Au moment où la communauté internationale porte un regard nostalgique sur le passé, où elle cherche des solutions à un présent incertain, il lui faut regarder plutôt vers l’avenir. La crise financière a suscité un nouvel élan en faveur d’une mobilisation mondiale, authentiquement collective.

L’année 2009 doit nous enseigner qu’un nouvel engagement global est nécessaire si nous voulons répondre à ces défis au bénéfice de tous. Aujourd’hui, notre réalité se borne à une mondialisation imparfaite, mais notre objectif est un mondialisme sans exclusive. Le nouveau multilatéralisme est un impératif, en aucun cas une option.

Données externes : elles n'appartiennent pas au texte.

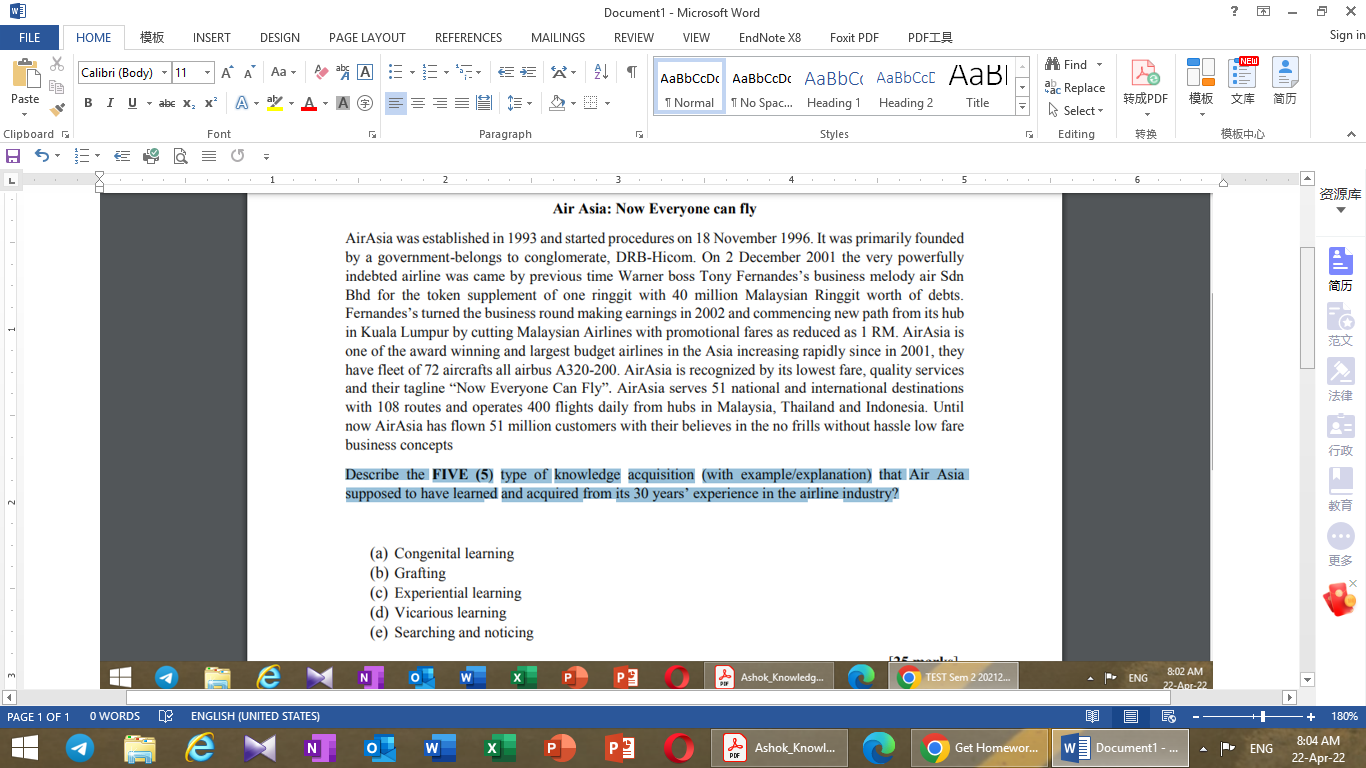Toggle bold formatting in Font group
1366x768 pixels.
coord(88,102)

Le G20 sera peut être le garant des intérêts de notre planète. Le saura-t-il, le voudra-t-il ?

Kamalesh Sharma, Secrétaire général du Commonwealth
Abdou Diouf, Secrétaire général de la Francophonie

L’Organisation internationale de la Francophonie (OIF) compte 56 Etats et gouvernements et 14 observateurs. Le Commonwealth regroupe quant à lui 53 pays. 10 Etats sont membres des deux Organisations : Cameroun, Canada, Chypre, Dominique, Ghana, Maurice, Mozambique, Sainte-Lucie, Seychelles et Vanuatu.